◆ **PROBLEMS TO SOLVE**:
• a. In the passage on sulfur-oxidizing bacteria, where is the sulfur deposit of Thioalkalispira microaerophila located?
• b. Please extend the passage on sulfur-oxidizing bacteria and H₂S removal past its last sentence, writing in the same technical style.

◆ **SUPPLIED PASSAGE**:
*****

Characteristics of sulfur‐oxidizing bacteria implicated in the degradation of H₂S

	Acidophilic			Neutrophilic			Alkaliphilic
Characteristics	Thiobacillus ferrooxidans	Thiobacillus thiooxidans	Thiomicrospra frisia	Thiobacillus denitrificans	Thiobacillus thioparus	Thiobacillus neapolitanus	Thioalkalispira microaerophila	Thioalkalivibrio versutus	Thioalkalimicrobium aerophilum
pH growth range	1.5‐6.0	0.5‐6.0	4.2‐8.5	–	5.0‐9.0	–	8.0‐10.4	7.5‐10.65	7.5‐10.6
Optimum pH	2.0	2.0‐3.5	6.5	6.8‐7.4	7.5	7.0	10.0	10.0‐10.2	9.5‐10.0
Temperature growth range (°C)	2‐37	10‐37	3.5‐39	–		–	–	<50	<39
Optimum temperature (°C)	30	28‐30	32‐35	28‐32	28	30	–	–	–
G+C content of DNA (mol%)	56.3‐58.8	52.0‐62.0	39.6	63.0	62.0	–	58.9	61.0‐66.5	47.3‐51.2

Oxygen requirement	Facultative anaerobe	Strictly aerobe	Strictly aerobe	Facultative anaerobe	Strictly aerobe	Strictly aerobe	Strictly (micro)aerobe	Strictly aerobe	Strictly aerobe
Examples of energy source	Ferrous ion, reduced sulfur compounds	Hydrogen sulfide, elemental sulfur	Thiosulfate, tetrathionate, elemental sulfur, sulfide	Thiosulfate, tetrathionate, thiocyanate, elemental sulfur, sulfide	Thiosulfate, tetrathionate, thiocyanate, trithionate, sulfide	Thiosulfate, tetrathionate, sulfite, sulfide, elemental sulfur	Thiosulfate, polysulfide, elemental sulfur, sulfide,	Thiosulfate, Trithionate, tetrathionate, polysulfide, elemental sulfur, sulfide,	Thiosulfate, tetrathionate, sulfide, polysulfide, elemental sulfur

Sulfur deposit	–	–	Extracellular	–	Extracellular	–	Intracellular	Extracellular	Extracellular
Cell type	Gram‐negative

Trophy	Obligate chemoautotroph
References	[36]	[37, 38]	[39]	[40]	[41]	[42]	[43]	[44]	[44]

3. STRATEGIES FOR IMPROVING THE MICROBIAL CAPTURE OF H₂S USING SOB

As we know, SOB is a fundamental and significant component of the biological gas desulfurization process, directly influencing the oxidization rate of sulfide and the yield of bio‐S⁰. Therefore, improving the biomass and activity of SOB, reducing undesired products (sulfate and thiosulfate), and accumulating bio‐S⁰ are meaningful and arduous work. Representative difficulties in the BDS process include the acidification of process solution due to excessive oxidation of sulfide, low SOB biomass and desulfurization activity, recycling problems of SOB. A summary of reported strategies to solve the mentioned above problems has been presented in Figure 2.

*****

◆ **PROVIDED MATERIAL**:
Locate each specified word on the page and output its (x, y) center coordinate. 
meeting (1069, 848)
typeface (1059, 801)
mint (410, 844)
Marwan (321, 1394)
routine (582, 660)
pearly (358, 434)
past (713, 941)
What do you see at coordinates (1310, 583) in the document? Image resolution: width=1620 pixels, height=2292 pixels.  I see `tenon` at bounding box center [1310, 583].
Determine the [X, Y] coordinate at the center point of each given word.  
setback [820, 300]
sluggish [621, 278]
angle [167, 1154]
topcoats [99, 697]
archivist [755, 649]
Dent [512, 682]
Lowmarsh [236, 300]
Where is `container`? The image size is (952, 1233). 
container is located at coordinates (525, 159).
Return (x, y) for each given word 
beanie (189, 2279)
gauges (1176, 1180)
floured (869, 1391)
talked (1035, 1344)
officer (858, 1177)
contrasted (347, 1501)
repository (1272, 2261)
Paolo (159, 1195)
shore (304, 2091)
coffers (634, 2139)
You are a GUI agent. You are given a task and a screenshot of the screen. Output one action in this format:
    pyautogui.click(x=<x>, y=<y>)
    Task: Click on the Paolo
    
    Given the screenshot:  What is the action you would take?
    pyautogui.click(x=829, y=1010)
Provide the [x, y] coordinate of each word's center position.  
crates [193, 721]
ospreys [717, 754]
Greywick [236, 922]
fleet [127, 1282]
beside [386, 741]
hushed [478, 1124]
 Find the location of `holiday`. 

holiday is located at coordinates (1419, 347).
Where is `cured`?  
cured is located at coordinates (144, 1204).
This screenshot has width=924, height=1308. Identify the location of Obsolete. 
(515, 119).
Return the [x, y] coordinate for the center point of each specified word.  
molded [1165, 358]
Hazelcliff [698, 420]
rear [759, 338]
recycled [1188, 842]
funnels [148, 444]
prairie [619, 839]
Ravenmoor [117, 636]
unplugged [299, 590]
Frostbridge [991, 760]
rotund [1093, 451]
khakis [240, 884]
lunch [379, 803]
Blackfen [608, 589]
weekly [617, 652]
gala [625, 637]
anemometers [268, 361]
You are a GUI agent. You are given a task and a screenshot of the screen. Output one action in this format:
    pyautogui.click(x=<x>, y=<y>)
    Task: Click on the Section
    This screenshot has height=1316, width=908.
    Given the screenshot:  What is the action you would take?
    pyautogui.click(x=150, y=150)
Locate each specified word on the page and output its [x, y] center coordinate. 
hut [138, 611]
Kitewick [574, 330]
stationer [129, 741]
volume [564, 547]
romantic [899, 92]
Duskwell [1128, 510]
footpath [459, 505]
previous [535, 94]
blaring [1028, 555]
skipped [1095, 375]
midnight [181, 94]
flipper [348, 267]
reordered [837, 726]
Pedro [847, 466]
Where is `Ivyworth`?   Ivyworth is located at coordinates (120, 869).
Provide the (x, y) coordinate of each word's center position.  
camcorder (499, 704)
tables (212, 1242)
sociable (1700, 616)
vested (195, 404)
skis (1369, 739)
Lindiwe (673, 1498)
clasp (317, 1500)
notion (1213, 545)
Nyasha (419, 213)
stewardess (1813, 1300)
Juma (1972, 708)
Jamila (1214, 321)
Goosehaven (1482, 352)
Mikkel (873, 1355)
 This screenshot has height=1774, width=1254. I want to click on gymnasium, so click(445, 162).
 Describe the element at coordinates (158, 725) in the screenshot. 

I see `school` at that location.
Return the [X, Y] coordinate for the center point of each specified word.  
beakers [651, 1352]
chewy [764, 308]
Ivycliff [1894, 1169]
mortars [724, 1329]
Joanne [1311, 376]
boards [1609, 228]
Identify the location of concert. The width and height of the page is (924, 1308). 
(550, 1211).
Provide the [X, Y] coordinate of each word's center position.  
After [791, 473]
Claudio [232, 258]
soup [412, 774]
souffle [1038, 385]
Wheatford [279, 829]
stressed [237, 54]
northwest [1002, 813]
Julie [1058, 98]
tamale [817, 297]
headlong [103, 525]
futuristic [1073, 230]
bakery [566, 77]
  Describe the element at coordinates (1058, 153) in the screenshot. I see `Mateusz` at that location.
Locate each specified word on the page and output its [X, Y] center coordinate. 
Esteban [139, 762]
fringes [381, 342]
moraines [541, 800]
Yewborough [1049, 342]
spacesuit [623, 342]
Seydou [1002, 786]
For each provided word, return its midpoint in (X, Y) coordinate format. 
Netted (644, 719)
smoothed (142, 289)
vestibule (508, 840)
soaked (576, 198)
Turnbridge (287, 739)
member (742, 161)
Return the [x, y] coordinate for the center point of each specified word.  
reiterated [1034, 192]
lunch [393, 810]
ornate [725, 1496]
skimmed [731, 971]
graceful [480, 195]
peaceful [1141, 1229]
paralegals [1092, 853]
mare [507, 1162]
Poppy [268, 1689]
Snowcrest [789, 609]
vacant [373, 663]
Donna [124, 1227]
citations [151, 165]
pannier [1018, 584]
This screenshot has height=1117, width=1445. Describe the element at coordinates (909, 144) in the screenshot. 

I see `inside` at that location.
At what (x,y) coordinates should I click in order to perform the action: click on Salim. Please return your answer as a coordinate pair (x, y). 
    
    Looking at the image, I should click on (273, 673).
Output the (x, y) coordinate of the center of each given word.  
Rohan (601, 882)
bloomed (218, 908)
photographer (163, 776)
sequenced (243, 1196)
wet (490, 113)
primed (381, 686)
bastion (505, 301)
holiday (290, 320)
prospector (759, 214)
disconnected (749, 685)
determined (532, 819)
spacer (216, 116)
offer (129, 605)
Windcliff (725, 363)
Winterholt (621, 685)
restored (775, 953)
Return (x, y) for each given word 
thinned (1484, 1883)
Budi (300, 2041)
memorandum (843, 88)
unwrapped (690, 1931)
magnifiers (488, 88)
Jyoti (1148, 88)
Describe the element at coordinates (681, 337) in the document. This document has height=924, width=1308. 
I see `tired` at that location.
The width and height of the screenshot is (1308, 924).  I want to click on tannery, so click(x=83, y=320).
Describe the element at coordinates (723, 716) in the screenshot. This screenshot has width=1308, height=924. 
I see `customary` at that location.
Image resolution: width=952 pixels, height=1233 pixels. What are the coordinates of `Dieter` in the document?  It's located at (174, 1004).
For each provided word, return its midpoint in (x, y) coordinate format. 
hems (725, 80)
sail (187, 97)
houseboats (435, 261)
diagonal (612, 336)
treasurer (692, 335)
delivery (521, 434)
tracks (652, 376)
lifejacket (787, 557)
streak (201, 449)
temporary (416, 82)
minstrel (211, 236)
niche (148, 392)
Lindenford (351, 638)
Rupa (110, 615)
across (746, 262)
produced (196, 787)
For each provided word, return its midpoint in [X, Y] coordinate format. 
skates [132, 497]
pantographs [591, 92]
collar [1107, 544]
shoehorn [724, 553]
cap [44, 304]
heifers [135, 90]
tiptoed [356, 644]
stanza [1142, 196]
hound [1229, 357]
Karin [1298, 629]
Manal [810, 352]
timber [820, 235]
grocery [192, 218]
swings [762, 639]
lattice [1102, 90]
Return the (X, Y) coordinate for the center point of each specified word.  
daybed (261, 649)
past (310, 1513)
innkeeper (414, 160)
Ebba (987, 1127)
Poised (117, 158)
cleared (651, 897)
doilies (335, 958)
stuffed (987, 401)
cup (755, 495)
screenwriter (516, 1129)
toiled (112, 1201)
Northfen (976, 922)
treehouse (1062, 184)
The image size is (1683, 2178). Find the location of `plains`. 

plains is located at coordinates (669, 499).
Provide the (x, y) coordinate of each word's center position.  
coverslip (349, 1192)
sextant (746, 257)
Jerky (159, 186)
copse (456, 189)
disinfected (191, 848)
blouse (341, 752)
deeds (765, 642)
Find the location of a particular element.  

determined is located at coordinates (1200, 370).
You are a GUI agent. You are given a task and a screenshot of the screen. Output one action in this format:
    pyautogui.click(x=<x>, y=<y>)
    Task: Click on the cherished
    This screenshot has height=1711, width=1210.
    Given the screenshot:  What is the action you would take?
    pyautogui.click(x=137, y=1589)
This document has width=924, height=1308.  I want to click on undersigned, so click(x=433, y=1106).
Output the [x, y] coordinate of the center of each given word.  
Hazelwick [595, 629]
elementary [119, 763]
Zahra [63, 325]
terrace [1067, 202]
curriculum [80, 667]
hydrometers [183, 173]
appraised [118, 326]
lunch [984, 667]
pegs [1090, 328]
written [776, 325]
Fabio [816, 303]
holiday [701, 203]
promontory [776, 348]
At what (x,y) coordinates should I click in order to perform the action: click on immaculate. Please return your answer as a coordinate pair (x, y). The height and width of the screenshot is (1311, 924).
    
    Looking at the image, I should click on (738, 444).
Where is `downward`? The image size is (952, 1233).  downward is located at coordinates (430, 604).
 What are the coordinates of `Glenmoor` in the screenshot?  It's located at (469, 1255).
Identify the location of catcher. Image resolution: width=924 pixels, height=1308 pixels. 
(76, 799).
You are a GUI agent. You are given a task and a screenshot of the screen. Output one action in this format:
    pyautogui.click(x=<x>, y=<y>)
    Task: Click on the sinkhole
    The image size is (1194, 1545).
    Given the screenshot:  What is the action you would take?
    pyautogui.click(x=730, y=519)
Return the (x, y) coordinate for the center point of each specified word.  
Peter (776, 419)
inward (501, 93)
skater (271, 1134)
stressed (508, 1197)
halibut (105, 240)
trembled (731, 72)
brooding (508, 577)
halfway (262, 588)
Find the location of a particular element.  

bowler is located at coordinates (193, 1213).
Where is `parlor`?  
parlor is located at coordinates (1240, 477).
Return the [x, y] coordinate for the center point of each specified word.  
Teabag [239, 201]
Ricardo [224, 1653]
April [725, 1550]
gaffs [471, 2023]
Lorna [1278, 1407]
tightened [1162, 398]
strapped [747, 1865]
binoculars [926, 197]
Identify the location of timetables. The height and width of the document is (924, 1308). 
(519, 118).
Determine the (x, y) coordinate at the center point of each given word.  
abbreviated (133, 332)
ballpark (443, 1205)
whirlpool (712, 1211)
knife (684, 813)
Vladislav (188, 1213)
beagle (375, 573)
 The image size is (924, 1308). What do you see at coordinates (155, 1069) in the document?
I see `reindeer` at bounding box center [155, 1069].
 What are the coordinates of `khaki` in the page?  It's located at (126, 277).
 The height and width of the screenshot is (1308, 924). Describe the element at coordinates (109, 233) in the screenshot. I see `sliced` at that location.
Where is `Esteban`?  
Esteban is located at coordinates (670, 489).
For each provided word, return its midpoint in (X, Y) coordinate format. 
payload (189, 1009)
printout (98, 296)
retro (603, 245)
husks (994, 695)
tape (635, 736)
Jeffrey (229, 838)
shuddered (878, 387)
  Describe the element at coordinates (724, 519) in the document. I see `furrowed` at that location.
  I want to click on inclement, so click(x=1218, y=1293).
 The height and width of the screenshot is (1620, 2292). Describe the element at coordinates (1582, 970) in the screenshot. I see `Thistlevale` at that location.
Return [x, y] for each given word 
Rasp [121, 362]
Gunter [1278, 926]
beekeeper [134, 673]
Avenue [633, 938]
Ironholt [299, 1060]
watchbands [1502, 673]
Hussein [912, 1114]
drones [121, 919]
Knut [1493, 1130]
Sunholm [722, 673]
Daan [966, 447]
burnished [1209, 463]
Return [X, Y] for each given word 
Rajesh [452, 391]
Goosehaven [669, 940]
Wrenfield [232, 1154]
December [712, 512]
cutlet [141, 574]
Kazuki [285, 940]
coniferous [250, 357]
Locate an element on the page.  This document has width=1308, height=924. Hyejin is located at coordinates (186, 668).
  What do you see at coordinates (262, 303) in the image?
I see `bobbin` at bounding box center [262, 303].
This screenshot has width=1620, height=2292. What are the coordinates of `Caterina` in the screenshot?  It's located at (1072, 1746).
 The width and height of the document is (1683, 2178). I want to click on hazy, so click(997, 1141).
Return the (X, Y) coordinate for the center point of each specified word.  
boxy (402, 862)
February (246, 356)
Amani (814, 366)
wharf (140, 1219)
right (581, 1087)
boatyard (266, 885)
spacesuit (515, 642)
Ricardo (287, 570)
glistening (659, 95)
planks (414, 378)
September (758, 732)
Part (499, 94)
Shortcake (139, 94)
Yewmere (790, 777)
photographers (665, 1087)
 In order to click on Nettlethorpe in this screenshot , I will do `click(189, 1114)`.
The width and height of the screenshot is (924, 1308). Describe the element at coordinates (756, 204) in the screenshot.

*****

◆ **OUTPUTS BY TASK**:
• a. Intracellular

• b.
FIGURE 2.

Schematic diagram summarizing reported strategies to solve mentioned above problems in the biological desulfurization (BDS) process. There are four parts of solving problems that appeared in the BDS process, including (I) the biomass of SOB is improved via fed‐batch strategy, (II) controlling O₂ supplied to the bioreactor and screening heterotrophic sulfur‐oxidizing bacteria (SOB) are beneficial to ease the acidification of process solution, (III) metabolic engineering of SOB is achieved by conventional genetic editing methods, including genes deletions, over‐expression enzymes, use of alternative promoters, and use of alternative hosts, (IV) novel CRISPR‐Cas systems are used in gene‐editing of SOB

3.1. Fed‐batch strategy for SOB biomass improvement

Substrates supply is necessary for any bioprocess, whether added at the beginning or provided over time based on several strategies. Because substrates supply affects the biomass, as a result, product yield and bioprocess cost are influenced. Batch, fed batch, and continuous culture are used to cultivate microorganisms in the bioreactor, and which culturing method to use depends on the microorganism, application, and final goal, as following: (i) Batch is appropriate for the bioprocess of fast cultivation and limited time‐consumed, (ii) fed‐batch is suitable for the bioprocess of high cell density and flexible productivity, (iii) continuous culture is proper for the stable and enduring bioprocess [45].

Normally, fed‐batch culture is easier to control concentrations of substrates compared to batch culture, because it affects the desired metabolite's yield or productivity. Moreover, fed‐batch culture has been used in various fields of biotechnological production due to its advantages of increasing growth and biomass [46, 47, 48, 49]. Sharshar et al. found that fed‐batch culture resulted in higher biomass of Thioalkalivibrio versutus and productivity of bio‐S⁰ compared to batch culture [29]. Also, Guajardo et al. discovered that the fed‐batch bioreactor had a higher conversion compared to the batch bioreactor [49].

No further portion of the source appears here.